WHAT YOU NEED TO DO: Locate every line in the records below that contains the word "computer" and copy each such line.

DATA EXTRACT:
>> BEGIN

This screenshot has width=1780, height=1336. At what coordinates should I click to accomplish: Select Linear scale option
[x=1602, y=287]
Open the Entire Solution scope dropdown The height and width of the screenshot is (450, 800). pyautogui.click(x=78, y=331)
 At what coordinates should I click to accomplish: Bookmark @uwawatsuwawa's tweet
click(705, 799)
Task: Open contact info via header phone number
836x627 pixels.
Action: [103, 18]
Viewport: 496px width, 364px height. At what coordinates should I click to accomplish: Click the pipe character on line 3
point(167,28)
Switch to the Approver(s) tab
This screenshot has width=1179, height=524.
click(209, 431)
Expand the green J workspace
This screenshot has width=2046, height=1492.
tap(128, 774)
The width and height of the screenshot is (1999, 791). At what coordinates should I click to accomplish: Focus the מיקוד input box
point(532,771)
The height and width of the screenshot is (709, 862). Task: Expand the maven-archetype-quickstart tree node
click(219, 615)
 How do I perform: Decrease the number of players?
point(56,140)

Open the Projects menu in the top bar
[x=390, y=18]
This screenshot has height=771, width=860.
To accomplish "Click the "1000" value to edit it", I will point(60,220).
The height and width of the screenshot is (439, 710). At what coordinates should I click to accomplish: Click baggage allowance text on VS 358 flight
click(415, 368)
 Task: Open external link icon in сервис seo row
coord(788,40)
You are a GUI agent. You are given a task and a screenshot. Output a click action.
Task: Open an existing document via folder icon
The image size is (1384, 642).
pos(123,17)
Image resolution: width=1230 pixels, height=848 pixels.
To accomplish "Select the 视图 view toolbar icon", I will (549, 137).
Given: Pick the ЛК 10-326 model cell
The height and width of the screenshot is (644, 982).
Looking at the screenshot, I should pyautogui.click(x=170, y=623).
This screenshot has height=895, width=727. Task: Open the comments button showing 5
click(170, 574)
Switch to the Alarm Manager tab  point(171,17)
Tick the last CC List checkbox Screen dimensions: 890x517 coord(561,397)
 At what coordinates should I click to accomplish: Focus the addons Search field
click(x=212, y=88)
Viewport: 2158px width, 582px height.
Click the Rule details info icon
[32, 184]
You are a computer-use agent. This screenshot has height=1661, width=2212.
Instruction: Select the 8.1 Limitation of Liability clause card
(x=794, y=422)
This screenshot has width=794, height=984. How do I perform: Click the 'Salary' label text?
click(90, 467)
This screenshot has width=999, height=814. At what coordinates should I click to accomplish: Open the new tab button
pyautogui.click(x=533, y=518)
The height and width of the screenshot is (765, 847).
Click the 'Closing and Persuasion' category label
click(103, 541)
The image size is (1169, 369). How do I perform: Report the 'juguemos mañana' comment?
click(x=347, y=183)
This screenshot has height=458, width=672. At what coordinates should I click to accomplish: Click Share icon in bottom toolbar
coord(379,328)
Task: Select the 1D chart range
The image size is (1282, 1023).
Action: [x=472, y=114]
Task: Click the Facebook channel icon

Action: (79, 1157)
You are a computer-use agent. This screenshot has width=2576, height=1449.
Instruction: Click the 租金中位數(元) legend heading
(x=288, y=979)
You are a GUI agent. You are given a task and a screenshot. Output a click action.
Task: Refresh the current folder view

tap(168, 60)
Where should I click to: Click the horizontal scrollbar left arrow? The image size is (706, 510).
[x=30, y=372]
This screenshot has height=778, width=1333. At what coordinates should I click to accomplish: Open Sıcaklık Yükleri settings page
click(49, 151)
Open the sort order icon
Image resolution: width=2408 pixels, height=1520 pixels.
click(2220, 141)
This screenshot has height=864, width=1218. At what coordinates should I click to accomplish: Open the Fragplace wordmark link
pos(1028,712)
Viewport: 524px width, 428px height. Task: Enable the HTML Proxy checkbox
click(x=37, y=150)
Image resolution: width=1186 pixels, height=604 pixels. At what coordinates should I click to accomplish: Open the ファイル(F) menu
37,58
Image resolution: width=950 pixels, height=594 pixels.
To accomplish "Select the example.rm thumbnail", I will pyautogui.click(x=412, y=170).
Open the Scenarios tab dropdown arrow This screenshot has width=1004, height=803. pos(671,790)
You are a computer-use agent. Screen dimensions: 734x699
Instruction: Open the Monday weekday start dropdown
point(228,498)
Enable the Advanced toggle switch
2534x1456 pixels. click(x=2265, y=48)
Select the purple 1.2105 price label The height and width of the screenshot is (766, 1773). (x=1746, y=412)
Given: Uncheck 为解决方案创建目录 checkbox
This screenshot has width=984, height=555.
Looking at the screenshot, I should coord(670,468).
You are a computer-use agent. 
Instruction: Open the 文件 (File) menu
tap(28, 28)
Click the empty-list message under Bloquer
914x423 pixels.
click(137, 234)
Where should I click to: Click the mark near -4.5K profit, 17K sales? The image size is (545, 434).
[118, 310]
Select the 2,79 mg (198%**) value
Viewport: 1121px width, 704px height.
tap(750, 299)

>> END

RESPONSE TO THIS TASK:
You are a computer-use agent. This screenshot has height=1661, width=2212.
You are a computer-use agent. This screenshot has width=2576, height=1449.
You are a computer-use agent. Screen dimensions: 734x699
You are a computer-use agent. 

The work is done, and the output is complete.